Posted 14 December 2007 - 08:55 PM
Posted 15 December 2007 - 03:10 AM
There was a barber in a village, who promised to shave everybody, who does not shave himself (or herself).
Can the barber shave himself and keep the mentioned promise?
Of course, he never said he wouldn't shave anyone who did shave himself.
Don't change the wording!
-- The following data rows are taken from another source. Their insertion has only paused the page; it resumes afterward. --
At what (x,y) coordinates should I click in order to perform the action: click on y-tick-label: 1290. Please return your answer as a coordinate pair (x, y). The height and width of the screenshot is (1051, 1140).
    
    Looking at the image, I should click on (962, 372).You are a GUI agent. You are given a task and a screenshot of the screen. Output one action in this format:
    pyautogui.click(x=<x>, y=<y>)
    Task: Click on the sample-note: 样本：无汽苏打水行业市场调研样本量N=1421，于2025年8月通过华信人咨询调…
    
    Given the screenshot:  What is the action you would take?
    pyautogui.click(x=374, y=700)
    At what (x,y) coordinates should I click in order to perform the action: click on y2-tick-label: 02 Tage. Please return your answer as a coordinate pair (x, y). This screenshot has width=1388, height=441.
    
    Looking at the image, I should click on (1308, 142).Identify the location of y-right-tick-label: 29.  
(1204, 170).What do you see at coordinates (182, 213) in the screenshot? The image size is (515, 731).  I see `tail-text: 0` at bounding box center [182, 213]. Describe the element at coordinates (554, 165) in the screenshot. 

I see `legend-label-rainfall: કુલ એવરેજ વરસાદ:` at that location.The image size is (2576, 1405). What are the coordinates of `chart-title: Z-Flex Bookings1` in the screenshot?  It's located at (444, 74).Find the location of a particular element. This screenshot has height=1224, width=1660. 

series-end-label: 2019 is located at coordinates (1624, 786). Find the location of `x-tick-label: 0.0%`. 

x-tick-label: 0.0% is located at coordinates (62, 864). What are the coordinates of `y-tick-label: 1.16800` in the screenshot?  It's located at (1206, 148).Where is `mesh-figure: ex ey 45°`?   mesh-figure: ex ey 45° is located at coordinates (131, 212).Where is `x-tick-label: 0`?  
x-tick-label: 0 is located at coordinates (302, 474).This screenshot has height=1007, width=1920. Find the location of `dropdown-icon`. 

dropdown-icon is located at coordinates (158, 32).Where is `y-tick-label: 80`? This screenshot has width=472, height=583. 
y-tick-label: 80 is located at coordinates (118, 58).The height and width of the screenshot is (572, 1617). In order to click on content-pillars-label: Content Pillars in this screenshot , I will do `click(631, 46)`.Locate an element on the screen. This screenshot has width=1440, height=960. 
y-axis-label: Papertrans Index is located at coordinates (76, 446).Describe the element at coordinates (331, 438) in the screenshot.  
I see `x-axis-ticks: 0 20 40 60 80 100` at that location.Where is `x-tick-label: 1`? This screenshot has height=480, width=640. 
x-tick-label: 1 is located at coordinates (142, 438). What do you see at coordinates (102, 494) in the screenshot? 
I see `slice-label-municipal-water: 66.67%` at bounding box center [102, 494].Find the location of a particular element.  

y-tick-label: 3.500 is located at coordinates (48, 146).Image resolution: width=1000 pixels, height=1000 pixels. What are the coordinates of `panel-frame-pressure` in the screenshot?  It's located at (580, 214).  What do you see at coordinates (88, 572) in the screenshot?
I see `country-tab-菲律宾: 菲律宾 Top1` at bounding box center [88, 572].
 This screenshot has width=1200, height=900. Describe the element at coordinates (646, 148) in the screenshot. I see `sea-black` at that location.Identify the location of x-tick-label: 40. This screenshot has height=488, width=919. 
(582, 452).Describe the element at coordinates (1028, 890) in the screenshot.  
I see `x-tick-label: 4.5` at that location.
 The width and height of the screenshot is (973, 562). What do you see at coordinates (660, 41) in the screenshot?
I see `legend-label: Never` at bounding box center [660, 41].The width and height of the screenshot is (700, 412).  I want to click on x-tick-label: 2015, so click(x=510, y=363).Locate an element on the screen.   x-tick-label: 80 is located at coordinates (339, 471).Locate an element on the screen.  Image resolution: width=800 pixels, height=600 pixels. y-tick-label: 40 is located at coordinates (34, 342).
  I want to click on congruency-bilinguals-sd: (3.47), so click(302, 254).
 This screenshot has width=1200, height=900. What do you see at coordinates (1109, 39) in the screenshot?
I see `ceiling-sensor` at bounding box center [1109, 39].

It totally destroys my theory!
Edited (better wording?):
In a village, the barber shaves everyone who does not shave himself/herself, but no one else.
Who shaves the barber?
Posted 17 December 2007 - 08:24 PM
Posted 19 December 2007 - 01:04 AM
Posted 23 December 2007 - 11:40 PM
Per se, it is not a paradox, as it does not introduce a strict formal contradiction in the set of logical rules governing the reasoning, but is, as defined by Godel, 'unsolvable', i.e. it requires introducing a bending of existing rules or the introduction of a new one to be resolved (in the formal logic understanding of the term)
As such, such so-called 'paradoxes' are at the base of all modern mathematics and physics (from non-Euclidian gemoetries to the formulaes governing the mechanics of a television set)
Posted 01 January 2008 - 03:00 PM
Additionally, someone who doesn't shave - a child - could shave the barber.